La segunda diferencia fue la aparición de Marcel Tomás que aprovechó las escaleras del patio de butacas para hacer uno de esos descensos, tan aclamados en las vedettes, en los que parece que el artista baja desde el mismo cielo para entretener al personal.

Y hasta aquí mantuve mi posición analítica y fría porque muy pronto me vi envuelto en la dinámica de la función, en esa partida de ping pong que Marcel Tomás y Toni Castellano utilizan para polarizar sus energías comediantes, e invitarnos a reflexionar sobre la diferencia que hay entre las expectativas con las que todos hemos soñado y la tozuda realidad. En cuanto brotó la primera carcajada me di cuenta que no tenía sentido establecer una comparación entre aquel sabor inicial que recordaba de este espectáculo en la Sala Bicho, un sabor relacionado con el estreno del paladar al saborear un producto fresco y artesano, esa sensación de presenciar un yo me lo guiso yo me lo como o eso que van diciendo los cursis: Working in progress. Así que me quité las gafas de escudriñar la composición, la dramaturgia, olvidé el microscopio de analizar el mecanismo interno de la función y me desparramé en mi butaca azul para disfrutar de situaciones, aventuras y chascarrillos que ya conocía pero que me llegaron con la intensidad de las historias bien contadas que una y un millón de veces culminan en la sonrisa, la risa y la carcajada, tres medicamentos imprescindibles para curarnos de tanta realidad y de tantos enfadados por encima de sus posibilidades.

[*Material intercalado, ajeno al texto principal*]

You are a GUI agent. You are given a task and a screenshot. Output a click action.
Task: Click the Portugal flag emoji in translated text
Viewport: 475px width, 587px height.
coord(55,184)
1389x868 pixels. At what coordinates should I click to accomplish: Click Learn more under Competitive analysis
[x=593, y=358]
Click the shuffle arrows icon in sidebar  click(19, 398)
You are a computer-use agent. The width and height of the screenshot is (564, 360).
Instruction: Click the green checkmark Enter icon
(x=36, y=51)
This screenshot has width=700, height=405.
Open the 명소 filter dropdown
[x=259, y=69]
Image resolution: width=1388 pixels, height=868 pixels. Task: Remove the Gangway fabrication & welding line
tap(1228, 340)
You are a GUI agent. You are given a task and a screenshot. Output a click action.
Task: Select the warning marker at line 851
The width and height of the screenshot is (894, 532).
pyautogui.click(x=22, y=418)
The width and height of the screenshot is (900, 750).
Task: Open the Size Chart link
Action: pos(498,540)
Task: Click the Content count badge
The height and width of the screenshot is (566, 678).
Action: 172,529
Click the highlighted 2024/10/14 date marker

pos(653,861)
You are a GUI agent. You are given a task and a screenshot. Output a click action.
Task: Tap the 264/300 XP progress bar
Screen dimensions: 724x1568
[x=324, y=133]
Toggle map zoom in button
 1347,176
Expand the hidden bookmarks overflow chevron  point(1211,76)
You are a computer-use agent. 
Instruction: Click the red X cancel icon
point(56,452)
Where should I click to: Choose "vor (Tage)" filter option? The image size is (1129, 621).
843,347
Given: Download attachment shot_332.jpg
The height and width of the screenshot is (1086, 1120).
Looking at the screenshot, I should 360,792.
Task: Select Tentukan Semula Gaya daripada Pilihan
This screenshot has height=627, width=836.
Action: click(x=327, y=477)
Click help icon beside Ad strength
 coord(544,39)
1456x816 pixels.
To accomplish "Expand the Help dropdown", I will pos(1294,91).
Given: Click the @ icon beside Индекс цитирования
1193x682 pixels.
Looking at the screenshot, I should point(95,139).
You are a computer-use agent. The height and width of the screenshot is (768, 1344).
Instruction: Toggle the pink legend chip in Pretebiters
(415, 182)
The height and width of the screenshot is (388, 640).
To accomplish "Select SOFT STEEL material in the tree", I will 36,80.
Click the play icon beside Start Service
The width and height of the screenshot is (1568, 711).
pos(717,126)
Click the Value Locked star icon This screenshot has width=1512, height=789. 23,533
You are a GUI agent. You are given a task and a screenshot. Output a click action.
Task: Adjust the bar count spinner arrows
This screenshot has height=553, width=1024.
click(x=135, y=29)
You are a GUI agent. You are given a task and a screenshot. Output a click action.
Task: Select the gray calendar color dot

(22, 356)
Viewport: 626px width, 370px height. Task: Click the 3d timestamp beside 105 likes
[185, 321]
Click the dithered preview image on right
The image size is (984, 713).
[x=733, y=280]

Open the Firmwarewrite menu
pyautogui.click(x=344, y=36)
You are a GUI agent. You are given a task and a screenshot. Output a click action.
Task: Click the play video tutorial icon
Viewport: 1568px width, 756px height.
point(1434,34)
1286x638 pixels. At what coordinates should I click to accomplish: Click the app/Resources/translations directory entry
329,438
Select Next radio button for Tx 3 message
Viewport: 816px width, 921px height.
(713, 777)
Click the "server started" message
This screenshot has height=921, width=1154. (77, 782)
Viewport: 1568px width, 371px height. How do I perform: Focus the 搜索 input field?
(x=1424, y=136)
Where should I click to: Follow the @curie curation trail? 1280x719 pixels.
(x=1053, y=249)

Confesaré que tenía cierto miedo a enfrentarme de nuevo a esa parte de la función donde todo se centra en la evocación de tiempos pasados, es una cuestión personal influenciada por la fechas navideñas y esa dicotomía entre caer sin miedo en la tentación de la añoranza o fijar la vista en el obstinado presente, ya ven como de alguna manera hemos vuelto al territorio que separa la expectativa y la realidad. Pero pasé bien el trago gracias al buen trabajo de Marcel Tomás que con sus gestos, la luz de su mirada y esa sonrisa que a veces se sorprende, otras te avisa de su complicidad cuando deja brevemente al personaje y muestra al actor que hay detrás para, de una manera mágica, conectar con el espectador.